Write down exactly the lines from the one with "Politique de vie privée (552, 764)" to the end of the data, first and last included, and no others.

---------- GIVEN DATA

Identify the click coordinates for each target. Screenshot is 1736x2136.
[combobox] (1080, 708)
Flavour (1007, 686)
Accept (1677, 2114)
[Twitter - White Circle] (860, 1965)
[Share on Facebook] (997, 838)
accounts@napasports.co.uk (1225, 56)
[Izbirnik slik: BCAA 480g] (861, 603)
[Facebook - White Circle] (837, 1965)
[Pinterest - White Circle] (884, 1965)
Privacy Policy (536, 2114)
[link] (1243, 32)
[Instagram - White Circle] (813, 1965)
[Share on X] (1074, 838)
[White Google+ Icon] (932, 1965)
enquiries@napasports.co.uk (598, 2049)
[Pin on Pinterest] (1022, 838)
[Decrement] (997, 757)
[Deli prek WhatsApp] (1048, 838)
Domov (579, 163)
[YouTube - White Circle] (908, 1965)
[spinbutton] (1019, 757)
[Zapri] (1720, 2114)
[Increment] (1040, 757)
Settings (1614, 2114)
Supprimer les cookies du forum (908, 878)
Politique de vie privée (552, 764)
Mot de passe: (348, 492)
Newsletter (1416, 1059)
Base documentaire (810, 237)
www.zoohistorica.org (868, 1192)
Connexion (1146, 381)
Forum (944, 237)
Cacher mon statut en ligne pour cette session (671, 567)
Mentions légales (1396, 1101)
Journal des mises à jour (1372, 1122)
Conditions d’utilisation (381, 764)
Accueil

--------------------

> [TASK SOLUTION]
Politique de vie privée (552, 764)
Mot de passe: (348, 492)
Newsletter (1416, 1059)
Base documentaire (810, 237)
www.zoohistorica.org (868, 1192)
Connexion (1146, 381)
Forum (944, 237)
Cacher mon statut en ligne pour cette session (671, 567)
Mentions légales (1396, 1101)
Journal des mises à jour (1372, 1122)
Conditions d’utilisation (381, 764)
Accueil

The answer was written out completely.